Vitamin D is essential for the maintenance of the human body and prevention of certain diseases. Without proper levels in your diet, you could suffer from chronic pain, depression and fatigue. It also protects against heart disease and cancers, including breast and colon cancer. People of all ages can be affected, but some are more vulnerable than others.
About 75% of Americans are deficient in Vitamin D, according to several studies. A large part of the population is lacking because it’s impossible (without taking supplements) to get an adequate amount of Vitamin D from food alone.
The sources for natural Vitamin D are limited. The ultraviolet rays of the sun trigger its synthesis in your skin, but we often avoid the sun due to harmful effects like wrinkles and skin cancer. It becomes even more complicated when you consider how sunscreen blocks the UVB rays necessary for synthesizing Vitamin D.
Milk and other foods like cereal can be fortified with Vitamin D, but milk is often avoided due to lactose intolerance or by choice (i.e., vegan). Certain fish contain small amounts of Vitamin D but only if they are caught during certain seasons.
People suffering from a Vitamin D deficiency could be at increased risk for the following conditions:
•Chronic pain syndromes such as fibromyalgia or arthritis
•Osteoporosis, broken bones due to weak bones and muscles leading to falls
•Cancer of different types e.g. breast cancer, lymphoma, prostate cancer
Another effect of Vitamin D deficiency is poor absorption of calcium and phosphorous causing low bone mineral density. You may feel bone pain and experience extreme fatigue. If you’re experiencing any of these symptoms, it’s important to talk with your doctor. It could be your Vitamin D levels need more testing and attention. [This article is about diagnosing a Vitamin D deficiency, not other possible sources of fatigue or pain.]

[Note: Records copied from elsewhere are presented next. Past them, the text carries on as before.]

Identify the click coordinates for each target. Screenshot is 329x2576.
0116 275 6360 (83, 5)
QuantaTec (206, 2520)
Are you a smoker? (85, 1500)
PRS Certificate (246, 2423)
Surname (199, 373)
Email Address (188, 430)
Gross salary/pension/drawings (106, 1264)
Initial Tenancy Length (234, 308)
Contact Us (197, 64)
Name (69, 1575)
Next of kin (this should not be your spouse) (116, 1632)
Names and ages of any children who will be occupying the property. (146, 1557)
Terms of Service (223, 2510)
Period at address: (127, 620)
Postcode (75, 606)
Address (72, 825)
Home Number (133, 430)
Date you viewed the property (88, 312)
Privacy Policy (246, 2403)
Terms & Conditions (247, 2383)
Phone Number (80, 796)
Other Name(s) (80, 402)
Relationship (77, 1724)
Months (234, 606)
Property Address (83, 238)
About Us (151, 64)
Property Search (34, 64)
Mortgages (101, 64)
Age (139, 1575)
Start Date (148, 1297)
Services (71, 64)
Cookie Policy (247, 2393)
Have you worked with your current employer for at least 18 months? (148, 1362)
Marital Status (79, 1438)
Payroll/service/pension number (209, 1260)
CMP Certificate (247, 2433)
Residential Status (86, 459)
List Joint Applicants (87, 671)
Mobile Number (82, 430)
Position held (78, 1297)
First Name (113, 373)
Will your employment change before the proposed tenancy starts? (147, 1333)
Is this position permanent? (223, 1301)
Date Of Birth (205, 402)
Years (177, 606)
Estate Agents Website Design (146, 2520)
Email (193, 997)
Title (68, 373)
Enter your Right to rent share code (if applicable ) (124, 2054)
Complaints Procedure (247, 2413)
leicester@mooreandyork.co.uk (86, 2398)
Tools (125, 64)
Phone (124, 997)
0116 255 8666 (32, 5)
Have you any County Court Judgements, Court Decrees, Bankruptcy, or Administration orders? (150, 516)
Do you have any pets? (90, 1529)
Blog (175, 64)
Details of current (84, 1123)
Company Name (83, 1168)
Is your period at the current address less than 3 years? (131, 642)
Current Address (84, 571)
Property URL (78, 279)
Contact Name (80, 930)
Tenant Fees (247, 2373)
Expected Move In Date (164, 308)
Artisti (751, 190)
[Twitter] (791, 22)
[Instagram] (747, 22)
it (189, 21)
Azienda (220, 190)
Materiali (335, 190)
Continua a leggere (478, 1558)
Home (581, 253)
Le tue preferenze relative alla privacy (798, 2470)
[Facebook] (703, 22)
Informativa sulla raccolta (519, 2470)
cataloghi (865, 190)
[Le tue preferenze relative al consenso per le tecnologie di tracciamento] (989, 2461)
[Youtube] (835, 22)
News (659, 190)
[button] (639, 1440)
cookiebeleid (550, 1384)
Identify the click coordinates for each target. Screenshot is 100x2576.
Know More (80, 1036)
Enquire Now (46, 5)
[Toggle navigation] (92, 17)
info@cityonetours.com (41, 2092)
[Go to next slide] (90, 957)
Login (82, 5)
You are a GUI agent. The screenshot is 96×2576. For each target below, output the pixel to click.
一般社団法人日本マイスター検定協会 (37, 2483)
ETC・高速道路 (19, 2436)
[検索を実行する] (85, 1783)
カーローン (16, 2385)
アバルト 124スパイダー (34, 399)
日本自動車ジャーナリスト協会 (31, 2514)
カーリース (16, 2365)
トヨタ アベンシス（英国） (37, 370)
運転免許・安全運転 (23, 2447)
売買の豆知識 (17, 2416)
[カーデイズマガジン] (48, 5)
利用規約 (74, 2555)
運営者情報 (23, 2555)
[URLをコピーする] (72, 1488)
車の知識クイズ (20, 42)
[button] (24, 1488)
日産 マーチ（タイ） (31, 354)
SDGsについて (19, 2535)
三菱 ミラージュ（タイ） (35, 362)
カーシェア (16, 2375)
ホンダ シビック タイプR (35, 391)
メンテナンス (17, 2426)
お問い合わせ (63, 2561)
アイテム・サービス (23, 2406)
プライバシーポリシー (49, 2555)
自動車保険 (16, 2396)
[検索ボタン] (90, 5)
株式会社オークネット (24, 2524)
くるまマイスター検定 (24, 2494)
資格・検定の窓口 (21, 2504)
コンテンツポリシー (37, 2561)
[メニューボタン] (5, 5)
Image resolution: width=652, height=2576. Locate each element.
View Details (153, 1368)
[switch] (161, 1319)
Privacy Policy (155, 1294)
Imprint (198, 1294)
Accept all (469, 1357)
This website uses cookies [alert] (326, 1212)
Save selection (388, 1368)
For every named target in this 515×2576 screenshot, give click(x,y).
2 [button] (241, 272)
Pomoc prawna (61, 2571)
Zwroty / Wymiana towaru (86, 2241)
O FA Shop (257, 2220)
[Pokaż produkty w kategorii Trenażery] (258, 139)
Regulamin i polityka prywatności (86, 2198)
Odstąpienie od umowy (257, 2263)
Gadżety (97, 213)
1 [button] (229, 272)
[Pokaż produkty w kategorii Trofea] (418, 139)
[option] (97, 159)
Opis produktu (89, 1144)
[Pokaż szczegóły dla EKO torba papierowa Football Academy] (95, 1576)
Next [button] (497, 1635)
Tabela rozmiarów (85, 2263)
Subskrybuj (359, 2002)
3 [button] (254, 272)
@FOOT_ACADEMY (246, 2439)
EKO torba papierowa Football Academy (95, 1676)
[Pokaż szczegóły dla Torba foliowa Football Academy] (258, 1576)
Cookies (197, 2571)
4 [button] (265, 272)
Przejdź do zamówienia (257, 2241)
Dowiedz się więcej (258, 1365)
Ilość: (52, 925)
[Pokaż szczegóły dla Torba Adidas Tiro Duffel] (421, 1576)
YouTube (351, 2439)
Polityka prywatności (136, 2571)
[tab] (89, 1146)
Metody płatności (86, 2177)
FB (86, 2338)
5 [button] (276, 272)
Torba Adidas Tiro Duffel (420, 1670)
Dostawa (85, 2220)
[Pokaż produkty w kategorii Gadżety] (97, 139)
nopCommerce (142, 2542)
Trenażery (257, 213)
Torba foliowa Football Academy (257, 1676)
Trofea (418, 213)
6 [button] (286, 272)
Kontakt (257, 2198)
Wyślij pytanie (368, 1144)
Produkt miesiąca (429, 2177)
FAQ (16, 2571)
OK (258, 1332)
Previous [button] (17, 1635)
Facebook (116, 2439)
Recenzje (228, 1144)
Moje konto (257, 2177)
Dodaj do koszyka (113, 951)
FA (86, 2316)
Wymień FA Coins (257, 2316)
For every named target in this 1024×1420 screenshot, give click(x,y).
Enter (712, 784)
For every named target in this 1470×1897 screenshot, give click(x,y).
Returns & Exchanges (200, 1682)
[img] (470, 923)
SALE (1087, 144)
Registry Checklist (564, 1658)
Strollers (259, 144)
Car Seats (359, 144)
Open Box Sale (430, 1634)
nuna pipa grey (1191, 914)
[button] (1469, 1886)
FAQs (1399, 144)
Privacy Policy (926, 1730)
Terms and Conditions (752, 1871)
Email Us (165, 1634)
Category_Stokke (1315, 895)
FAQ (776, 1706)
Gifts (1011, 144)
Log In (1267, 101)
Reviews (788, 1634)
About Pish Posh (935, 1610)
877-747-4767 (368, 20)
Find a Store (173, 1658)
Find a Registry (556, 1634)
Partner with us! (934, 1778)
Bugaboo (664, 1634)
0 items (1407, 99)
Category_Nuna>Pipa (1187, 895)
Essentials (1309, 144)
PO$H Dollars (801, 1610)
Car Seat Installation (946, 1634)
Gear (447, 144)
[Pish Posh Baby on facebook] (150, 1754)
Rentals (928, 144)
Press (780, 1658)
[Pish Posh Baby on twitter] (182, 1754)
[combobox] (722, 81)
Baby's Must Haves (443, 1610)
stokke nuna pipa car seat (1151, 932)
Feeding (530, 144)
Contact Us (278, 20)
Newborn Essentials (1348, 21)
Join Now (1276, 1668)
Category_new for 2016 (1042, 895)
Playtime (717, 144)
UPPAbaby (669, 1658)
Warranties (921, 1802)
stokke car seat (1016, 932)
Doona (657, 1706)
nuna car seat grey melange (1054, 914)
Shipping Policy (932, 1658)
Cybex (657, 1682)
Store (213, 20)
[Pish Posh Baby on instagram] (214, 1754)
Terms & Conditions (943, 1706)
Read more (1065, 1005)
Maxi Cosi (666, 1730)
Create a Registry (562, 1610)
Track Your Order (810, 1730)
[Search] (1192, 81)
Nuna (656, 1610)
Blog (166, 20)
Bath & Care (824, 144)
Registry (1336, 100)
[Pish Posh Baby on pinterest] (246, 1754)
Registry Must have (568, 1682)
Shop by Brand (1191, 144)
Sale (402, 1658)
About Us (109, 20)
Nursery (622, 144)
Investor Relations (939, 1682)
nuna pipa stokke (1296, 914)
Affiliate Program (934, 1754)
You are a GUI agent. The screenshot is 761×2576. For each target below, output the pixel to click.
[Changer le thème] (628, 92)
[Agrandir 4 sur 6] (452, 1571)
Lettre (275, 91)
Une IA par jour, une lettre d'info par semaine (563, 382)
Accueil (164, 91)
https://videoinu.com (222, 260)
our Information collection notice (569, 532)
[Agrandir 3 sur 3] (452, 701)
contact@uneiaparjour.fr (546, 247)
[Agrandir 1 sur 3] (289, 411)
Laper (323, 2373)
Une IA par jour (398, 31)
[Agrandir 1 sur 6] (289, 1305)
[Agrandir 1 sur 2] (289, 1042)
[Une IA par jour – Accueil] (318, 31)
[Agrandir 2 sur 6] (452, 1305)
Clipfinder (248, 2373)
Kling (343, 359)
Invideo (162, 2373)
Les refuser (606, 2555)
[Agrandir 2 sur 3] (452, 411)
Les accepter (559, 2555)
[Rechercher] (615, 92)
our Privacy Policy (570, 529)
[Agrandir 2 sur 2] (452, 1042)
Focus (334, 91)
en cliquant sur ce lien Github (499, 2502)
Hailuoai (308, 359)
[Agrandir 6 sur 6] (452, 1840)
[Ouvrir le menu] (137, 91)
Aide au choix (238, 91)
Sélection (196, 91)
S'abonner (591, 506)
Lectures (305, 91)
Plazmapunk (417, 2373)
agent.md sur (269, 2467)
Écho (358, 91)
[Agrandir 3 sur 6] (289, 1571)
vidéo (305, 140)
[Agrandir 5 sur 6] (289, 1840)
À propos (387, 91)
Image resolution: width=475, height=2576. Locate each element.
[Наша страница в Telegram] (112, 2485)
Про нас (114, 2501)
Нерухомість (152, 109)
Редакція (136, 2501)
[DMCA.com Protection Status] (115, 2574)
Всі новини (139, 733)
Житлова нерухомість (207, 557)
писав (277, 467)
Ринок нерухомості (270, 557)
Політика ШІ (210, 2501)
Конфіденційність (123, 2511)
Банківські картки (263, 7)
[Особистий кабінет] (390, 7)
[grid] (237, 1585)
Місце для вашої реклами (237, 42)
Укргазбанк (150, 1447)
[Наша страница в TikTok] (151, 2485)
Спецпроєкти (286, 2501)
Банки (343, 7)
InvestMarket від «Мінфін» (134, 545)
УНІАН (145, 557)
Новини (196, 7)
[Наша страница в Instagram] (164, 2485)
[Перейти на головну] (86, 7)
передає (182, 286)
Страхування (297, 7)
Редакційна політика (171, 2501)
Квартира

To test for a Vitamin D deficiency, a blood sample can be taken to measure the concentration of 25-hydroxyvitamin D in the blood. The main function of Vitamin D3 (cholecalciferol) in humans is to help regulate calcium and phosphorus levels in the body.
There’s no one-size-fits all answer to how much Vitamin D you should take because the amount depends on your weight, height, skin tone and how much time you spend outside, among other factors. The only way to know for sure if your Vitamin D is low is by getting a blood test. Vitamin D blood tests are available for as little as $35 at some doctor’s offices. You can also request a lab test through a health care provider or pay out of pocket for one on your own.
Vitamin D supplements are cheap, easy to find in pharmacies, grocery stores, and online (and even some convenience stores!), but always consult your medical professional before taking any supplements.
We hope this article has helped answer any questions you may have had about the benefits of sufficient levels of Vitamin D in your diet and lifestyle as well as the warning signs of deficiency so you may have a happy and healthy life!